Previous posts have discussed presidential decisions to kill suspected terrorists. (See NYT story on the "kill list.")
The president appears to be pushing regime change in Venezuela, and yesterday confirmed a big NYT scoop that he’s authorised CIA activity in the country. And after deadly strikes on six Venezuelan ships in the Caribbean he says were drug smugglers, Trump is now considering mainland targets. “We are certainly looking at land [strikes] now,” Trump said. “We’ve got the sea very well under control.”
In 2013, Sen. Rand Paul filibustered against drone strikes.
Jake Romm puts the dilemma of whom to designate as a terrorist into sharp relief: "The hollowness and malleability of the term [terrorism] means that it can be applied to groups regardless of their actual conduct and regardless of their actual ideology. It admits only a circular definition…that a terrorist is someone who carries out terrorist acts, and a terrorist act is violence carried out by a terrorist. Conversely, if someone is killed, it is because they are a terrorist, because to be a terrorist means to be killable."
Few independent legal scholars argue the strikes are legal. Even John Yoo—a former deputy assistant attorney general under President George W. Bush, who infamously authored the Bush administration's legal justification for "enhanced interrogation techniques"—has criticized the Trump administration's justification for the strikes, saying: "There has to be a line between crime and war. We can't just consider anything that harms the country to be a matter for the military. Because that could potentially include every crime."
Jon Duffy, a retired Navy Captain, eloquently summarizes our current moment: "A republic that allows its leaders to kill without law, to wage war without strategy, and to deploy troops without limit is a republic in deep peril. Congress will not stop it. The courts will not stop it. That leaves those sworn not to a man, but to the Constitution."
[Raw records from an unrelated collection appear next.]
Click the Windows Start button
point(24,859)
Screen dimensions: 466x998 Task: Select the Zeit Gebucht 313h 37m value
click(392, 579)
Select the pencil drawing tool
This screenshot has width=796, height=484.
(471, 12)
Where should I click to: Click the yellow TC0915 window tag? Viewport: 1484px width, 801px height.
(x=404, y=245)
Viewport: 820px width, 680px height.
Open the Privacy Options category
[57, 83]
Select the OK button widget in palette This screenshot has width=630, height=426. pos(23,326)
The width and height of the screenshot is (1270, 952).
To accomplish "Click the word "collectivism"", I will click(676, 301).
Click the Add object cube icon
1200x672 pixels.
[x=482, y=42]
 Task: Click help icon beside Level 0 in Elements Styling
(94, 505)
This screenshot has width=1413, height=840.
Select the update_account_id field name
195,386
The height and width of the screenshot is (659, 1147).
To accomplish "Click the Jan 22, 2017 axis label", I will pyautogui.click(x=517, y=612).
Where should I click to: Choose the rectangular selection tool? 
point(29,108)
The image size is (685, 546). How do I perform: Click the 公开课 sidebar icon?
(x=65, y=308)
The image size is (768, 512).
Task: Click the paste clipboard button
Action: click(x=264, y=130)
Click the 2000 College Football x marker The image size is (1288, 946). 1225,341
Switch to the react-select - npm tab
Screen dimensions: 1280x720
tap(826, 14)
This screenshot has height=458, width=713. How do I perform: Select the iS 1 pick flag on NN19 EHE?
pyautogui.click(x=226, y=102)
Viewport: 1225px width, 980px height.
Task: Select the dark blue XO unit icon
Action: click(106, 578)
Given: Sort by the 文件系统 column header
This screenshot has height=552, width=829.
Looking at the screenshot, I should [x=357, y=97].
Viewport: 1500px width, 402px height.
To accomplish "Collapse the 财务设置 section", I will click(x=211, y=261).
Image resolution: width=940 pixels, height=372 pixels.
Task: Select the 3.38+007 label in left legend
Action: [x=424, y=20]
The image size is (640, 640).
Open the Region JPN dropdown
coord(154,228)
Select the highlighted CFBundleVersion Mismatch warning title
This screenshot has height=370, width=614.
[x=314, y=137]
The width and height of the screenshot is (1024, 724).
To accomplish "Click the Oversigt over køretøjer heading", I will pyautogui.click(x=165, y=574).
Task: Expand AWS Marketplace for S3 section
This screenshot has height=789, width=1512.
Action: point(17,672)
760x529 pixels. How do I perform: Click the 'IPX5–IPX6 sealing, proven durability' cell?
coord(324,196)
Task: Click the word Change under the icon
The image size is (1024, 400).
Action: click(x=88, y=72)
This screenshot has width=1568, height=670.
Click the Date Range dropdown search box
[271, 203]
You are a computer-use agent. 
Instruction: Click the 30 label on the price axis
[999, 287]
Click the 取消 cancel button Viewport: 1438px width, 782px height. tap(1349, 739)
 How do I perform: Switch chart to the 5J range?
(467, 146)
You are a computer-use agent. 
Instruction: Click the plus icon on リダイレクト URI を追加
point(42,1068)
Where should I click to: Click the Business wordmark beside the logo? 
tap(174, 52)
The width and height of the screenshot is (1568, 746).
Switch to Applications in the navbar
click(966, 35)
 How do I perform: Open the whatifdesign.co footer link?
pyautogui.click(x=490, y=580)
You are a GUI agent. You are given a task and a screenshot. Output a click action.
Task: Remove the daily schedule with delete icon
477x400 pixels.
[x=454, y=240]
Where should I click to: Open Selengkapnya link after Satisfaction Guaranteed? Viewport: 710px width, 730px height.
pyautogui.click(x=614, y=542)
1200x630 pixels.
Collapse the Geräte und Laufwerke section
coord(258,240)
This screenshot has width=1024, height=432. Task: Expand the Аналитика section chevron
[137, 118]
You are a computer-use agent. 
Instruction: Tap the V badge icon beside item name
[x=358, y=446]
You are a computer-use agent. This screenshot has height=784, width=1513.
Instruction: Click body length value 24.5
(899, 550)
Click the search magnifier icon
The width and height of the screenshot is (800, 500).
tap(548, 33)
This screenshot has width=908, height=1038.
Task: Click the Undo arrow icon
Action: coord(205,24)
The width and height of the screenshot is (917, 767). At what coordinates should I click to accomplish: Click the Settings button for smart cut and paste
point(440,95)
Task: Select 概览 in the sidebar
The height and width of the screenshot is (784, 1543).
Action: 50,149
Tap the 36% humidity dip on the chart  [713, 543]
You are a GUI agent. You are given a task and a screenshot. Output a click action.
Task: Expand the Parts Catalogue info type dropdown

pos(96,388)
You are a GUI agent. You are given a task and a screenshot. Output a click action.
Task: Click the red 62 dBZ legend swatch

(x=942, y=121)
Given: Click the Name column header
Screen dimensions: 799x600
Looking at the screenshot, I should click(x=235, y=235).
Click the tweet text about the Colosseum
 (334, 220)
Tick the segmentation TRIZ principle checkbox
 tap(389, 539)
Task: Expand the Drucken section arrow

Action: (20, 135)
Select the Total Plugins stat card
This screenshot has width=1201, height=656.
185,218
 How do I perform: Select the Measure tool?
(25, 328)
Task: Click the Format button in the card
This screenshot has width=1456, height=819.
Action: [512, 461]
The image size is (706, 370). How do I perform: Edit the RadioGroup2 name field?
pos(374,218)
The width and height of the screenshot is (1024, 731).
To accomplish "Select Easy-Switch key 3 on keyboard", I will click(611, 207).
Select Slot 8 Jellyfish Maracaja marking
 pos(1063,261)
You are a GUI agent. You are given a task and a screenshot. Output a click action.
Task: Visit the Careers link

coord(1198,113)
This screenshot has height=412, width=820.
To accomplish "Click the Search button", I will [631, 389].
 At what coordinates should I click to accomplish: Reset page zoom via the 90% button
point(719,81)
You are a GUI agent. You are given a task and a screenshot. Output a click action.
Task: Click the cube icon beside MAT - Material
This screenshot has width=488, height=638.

Congress must not allow the executive branch to become judge, jury, and executioner. President Thomas Jefferson understood the framers' intention that the president defer to Congress on matters of offensive war. That's why Jefferson, when faced with the belligerence of the Barbary pirates in 1801, recognized that he was "unauthorized by the Constitution, without the sanction of Congress, to go beyond the line of defense."
Jefferson wanted the authority to act offensively against the pirates, but he respected the intentional checks placed on the executive within the Constitution. Only after Congress passed an "Act for the Protection of Commerce and Seamen of the United States, against the Tripolitan Cruisers" in February 1802, did he order offensive naval operations. If the Trump administration wants to use military power, it should seek authorization from Congress. And Congress must have the courage as the people's representatives to reassert its constitutional duty to decide matters of war and peace.